Movie Review

All Night Long (1924)

Directed by: Harry Edwards

Starring:


Reviewed on: November 16th, 2010
Harry Langdon pulls K.P. duty.

Harry Langdon pulls K.P. duty.

Harry Langdon is the forgotten silent movie clown. For a few short years in the mid 1920’s he was nearly as popular as Chaplin, Keaton and Lloyd. Today he is remembered only by fans of silent comedy. All Night Long is a two-reel short from producer Mack Sennett made in 1924 just as Langdon’s fame was growing. It was written by future director Frank Capra. Like Buster Keaton, Harry Langdon was a veteran of Vaudeville. He was 40 years old when he entered the movies.

Frank Capra said in an interview that the reason Langdon didn’t have staying power was because, unlike the other three silent era comic giants, he (Langdon) didn’t create his own character. Capra and writer Arthur Ripley came up with his baby-faced man/boy persona whose shtick was being completely guileless and slow on the uptake. Langdon didn’t fully understand his screen character and when his ego grew too large (he would later fire Capra as his writer/director) his pictures suffered. By the time the movies learned to talk Harry Langdon was a washed-up has-been.

The movie begins with Harry waking up in an empty movie theater. He gets caught in the middle of a robbery. He recognizes one of the burglars as his old sergeant from the war in France. In 1924 this was probably a rather common occurrence, two men who had fought in the war together inexplicably meeting up.

The two men begin to reminisce and we cut to a flashback of Langdon as a doughboy peeling potatoes. The sergeant reluctantly invites him to dinner at his French girlfriend’s house. Upon seeing Harry the girl instantly embraces him with a passionate kiss. She is very French. Langdon falls backwards out of an open window and then begins staggering about in slow motion. He quickly falls for Nanette, the very French girl, and finds himself competing with his sergeant. Dinner is suddenly interrupted by an air raid and Nanette winds up in Harry’s arms. The sergeant chases him outside.

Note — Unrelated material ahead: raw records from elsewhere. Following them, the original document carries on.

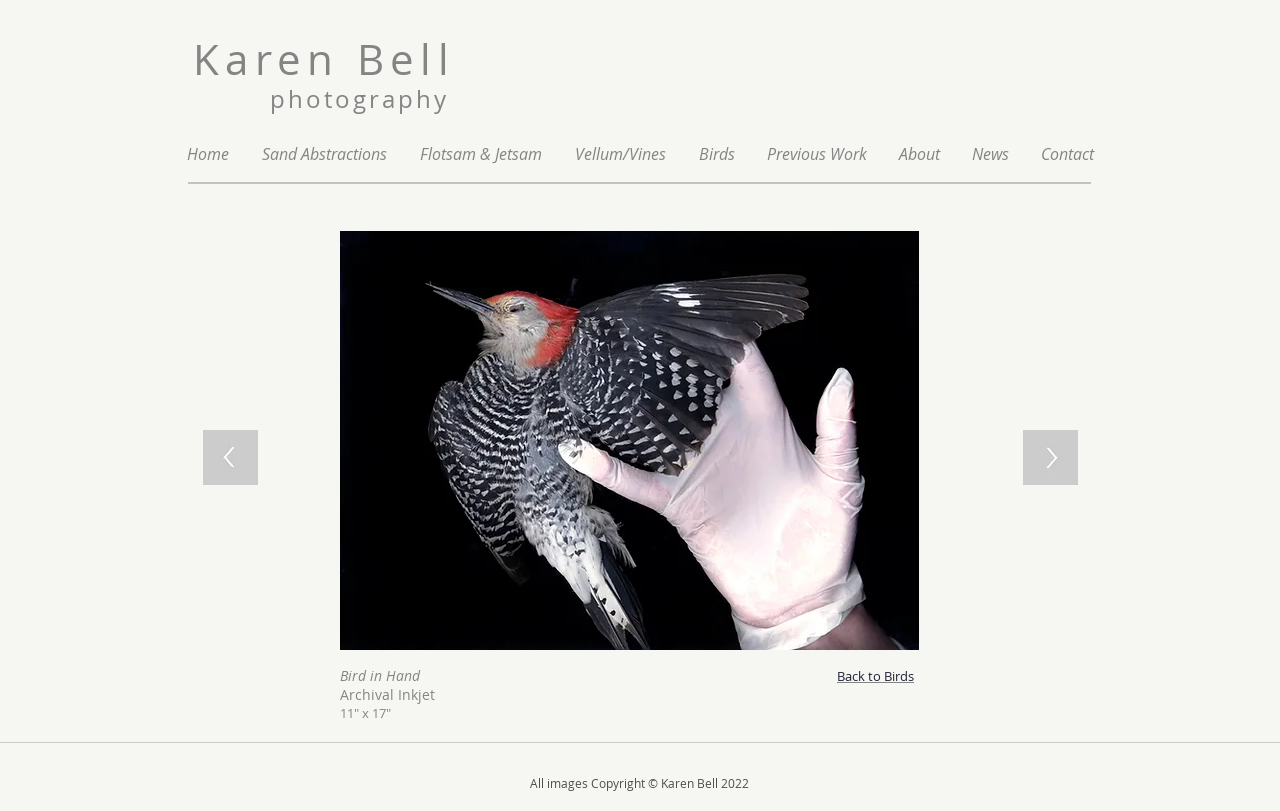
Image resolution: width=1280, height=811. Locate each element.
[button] (817, 154)
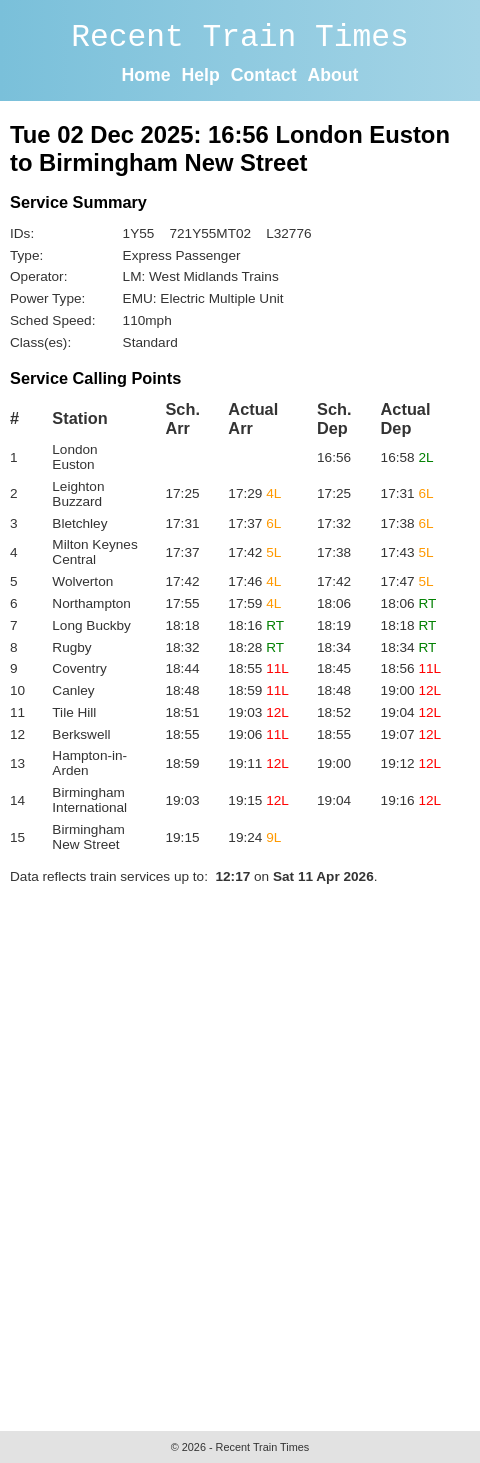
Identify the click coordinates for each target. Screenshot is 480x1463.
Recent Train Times (240, 37)
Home (146, 75)
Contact (264, 75)
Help (201, 75)
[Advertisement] (240, 1153)
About (332, 75)
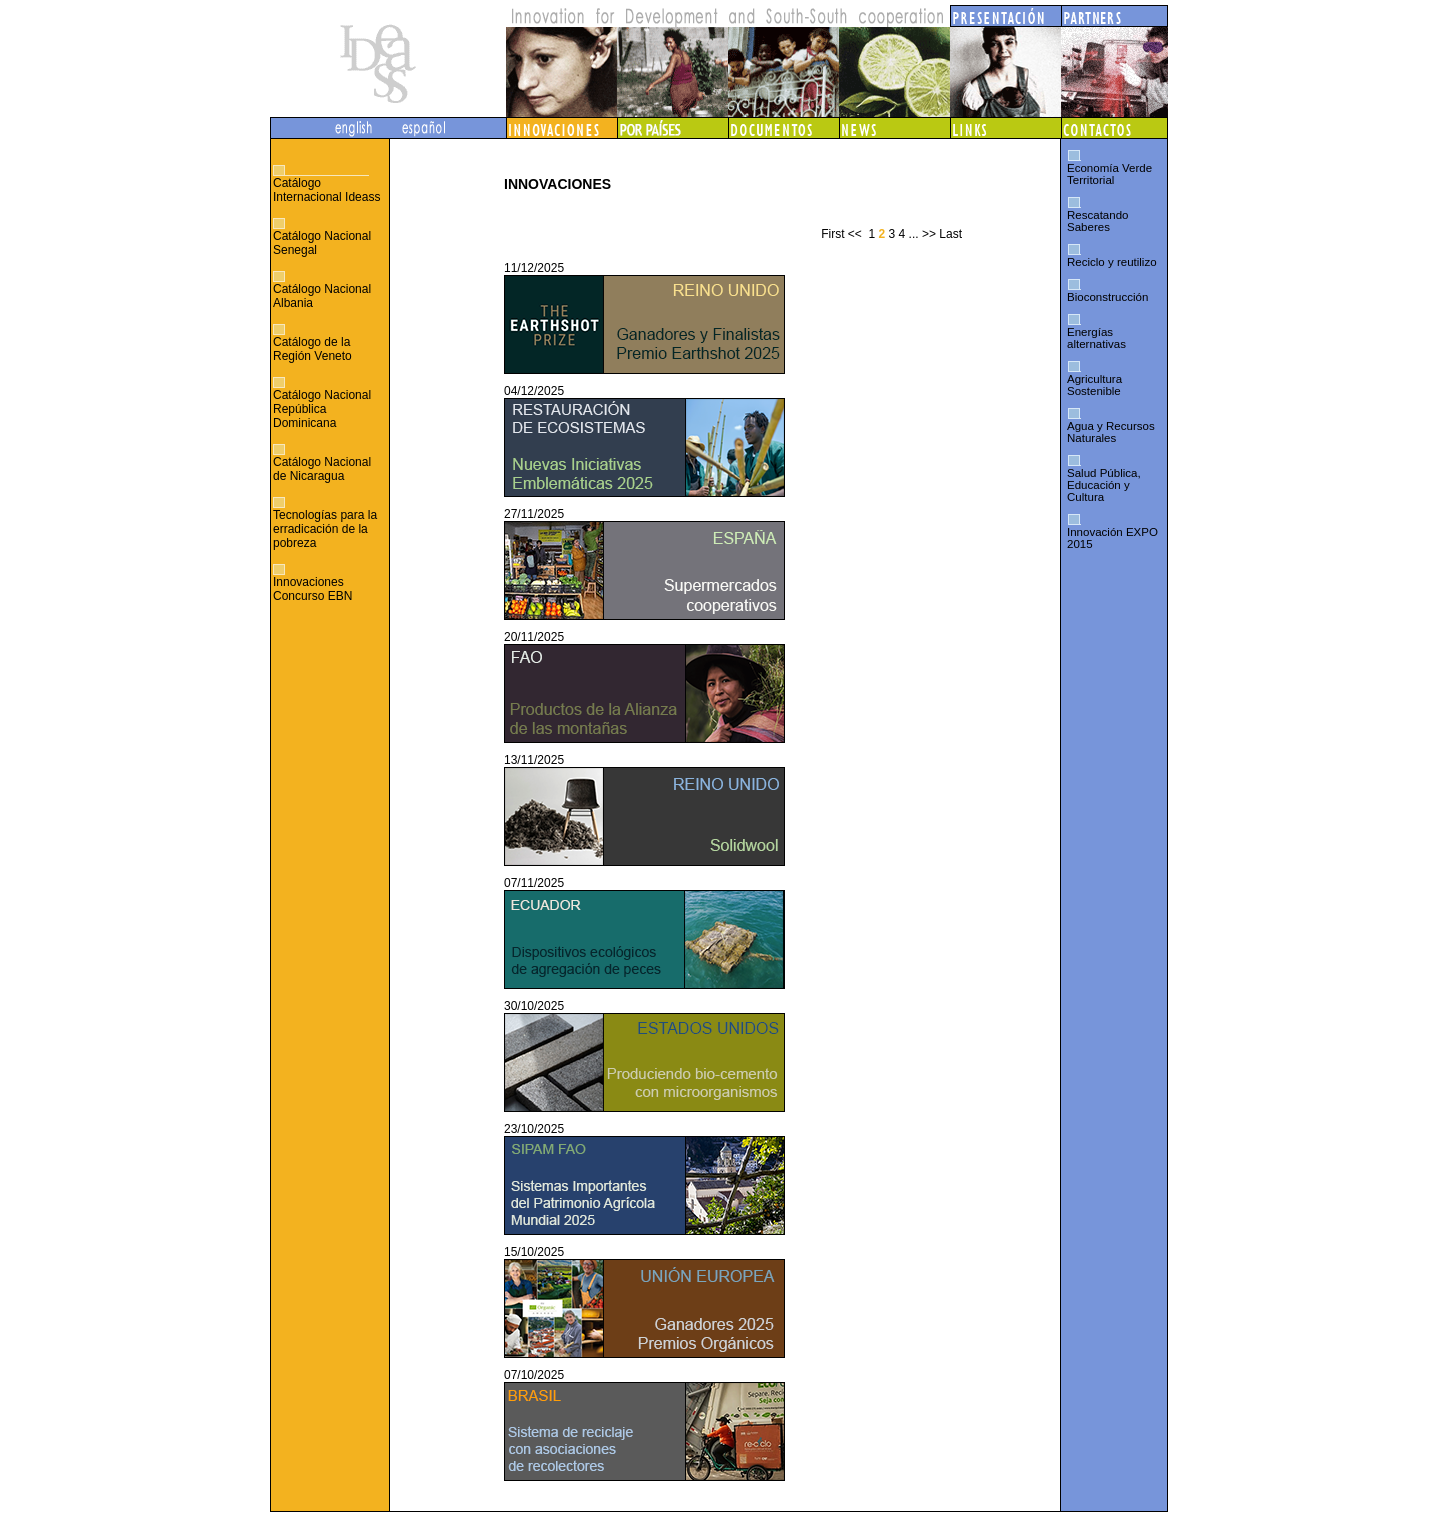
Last (950, 234)
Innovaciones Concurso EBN (312, 589)
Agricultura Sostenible (1094, 385)
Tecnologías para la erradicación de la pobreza (325, 529)
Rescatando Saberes (1097, 221)
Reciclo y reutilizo (1112, 262)
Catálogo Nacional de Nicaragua (322, 469)
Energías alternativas (1096, 338)
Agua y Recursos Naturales (1111, 432)
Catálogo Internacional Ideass (326, 190)
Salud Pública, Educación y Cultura (1104, 485)
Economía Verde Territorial (1109, 174)
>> (929, 234)
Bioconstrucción (1107, 297)
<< (855, 234)
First (832, 234)
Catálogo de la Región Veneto (312, 349)
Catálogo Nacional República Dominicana (322, 409)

Next the two men talk about the front lines. Harry and the sergeant are in the trenches. What follows is a series of not very funny slapstick bits. Harry inadvertently rescues a Colonel and gets promoted to Lieutenant; whereupon he returns to Nanette’s farmhouse. Cut back to the theater where the sergeant tells Harry, “You got the girl and I got the guard house.” They begin to fight and dynamite explodes. The final scene is Harry and the sergeant, covered in bandages, being pushed in an oversized baby carriage by Nanette, now Harry’s wife. They are accompanied by their three children. A parade of veterans goes by and the men salute.

Harry Langdon died from a cerebral hemorrhage at the age of 60 in 1944. The all but forgotten star was still toiling in cheap two reel shorts at the time of his death.